CURITIBA, PR (FOLHAPRESS) - Em dois meses, 796 pinguins foram encontrados mortos em praias de Florianópolis (Santa Catarina), de acordo com balanço divulgado pela Associação R3 Animal. A maioria, 481, foi localizada entre a última sexta (12) e esta quarta-feira (17).
A entidade, responsável pelo resgate dos animais na área, afirmou que o número está dentro da normalidade. O quadro tem ligação com o trajeto feito pela espécie todos os anos entre o sul da Argentina e o litoral brasileiro, principalmente com destino às regiões Sul e Sudeste.
No caminho, os animais acabam encalhando nas praias sem vida ou são encontrados debilitados, com sinais de desnutrição e hipotermia.
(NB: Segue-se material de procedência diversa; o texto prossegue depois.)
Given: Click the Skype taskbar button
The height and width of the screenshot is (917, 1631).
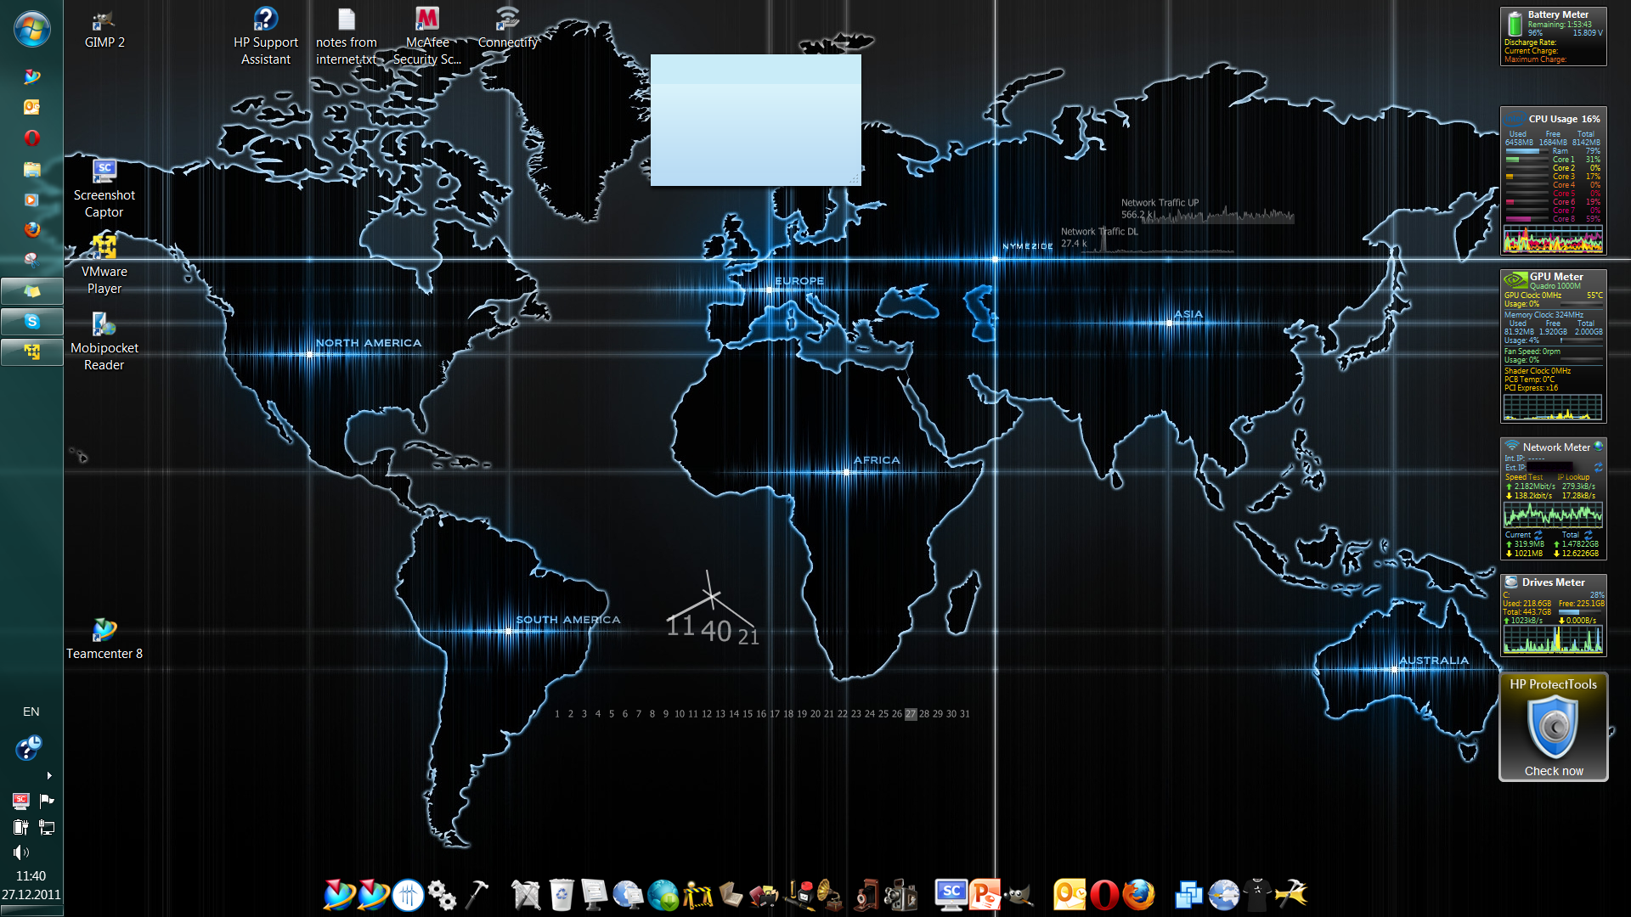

"Durante os meses mais frios, os pinguins-de-magalhães partem do sul do hemisfério, principalmente da Patagônia Argentina, em busca de alimentos em alto-mar, e muitos animais jovens e inexperientes chegam às nossas praias caquéticos e hipotérmicos. Infelizmente, muitos não resistem à exaustiva jornada", diz a técnica de monitoramento da associação Mariê Loro.
Segundo a R3 Animal, o primeiro pinguim encontrado morto neste ano nas praias da capital de Santa Catarina foi registrado em 17 de abril. O fenômeno deve se repetir até setembro ou outubro, quando os animais retornam às suas colônias reprodutivas.
No período, também há resgate de animais vivos encontrados na areia. Já foram socorridos 73 pinguins desde o início do outono, de acordo com a R3 Animal.
Segundo a entidade, há registros de pinguins em todas as praias de Florianópolis, especialmente naquelas voltadas para o mar aberto, não para o continente.
Em 2025, foram registrados 2.615 pinguins mortos na capital catarinense. E 120 animais foram encontrados vivos ao longo do ano passado.
Os animais vivos são levados para o centro de reabilitação da associação e depois são devolvidos à natureza.
O trabalho da associação está ligado ao Projeto de Monitoramento de Praias da Bacia de Santos (PMP-BS), concebido para atender a uma determinação do Ibama (Instituto Brasileiro do Meio Ambiente e dos Recursos Naturais Renováveis) no âmbito dos processos de licenciamento ambiental da Petrobras na Bacia de Santos.
Segundo Mariê Loro, a população pode acionar a entidade se encontrar algum pinguim na areia da praia. Ela acrescenta que, se o animal estiver no mar, ele pode estar saudável e apenas pescando próximo à costa. O resgate funciona diariamente, das 7h às 17h, e do telefone 0800 642 3341.
Loro também orienta que a população não devolva o animal ao mar; não o coloque em contato com gelo; não tente alimentá-lo nem fazer carinho; e impeça a aproximação de animais domésticos.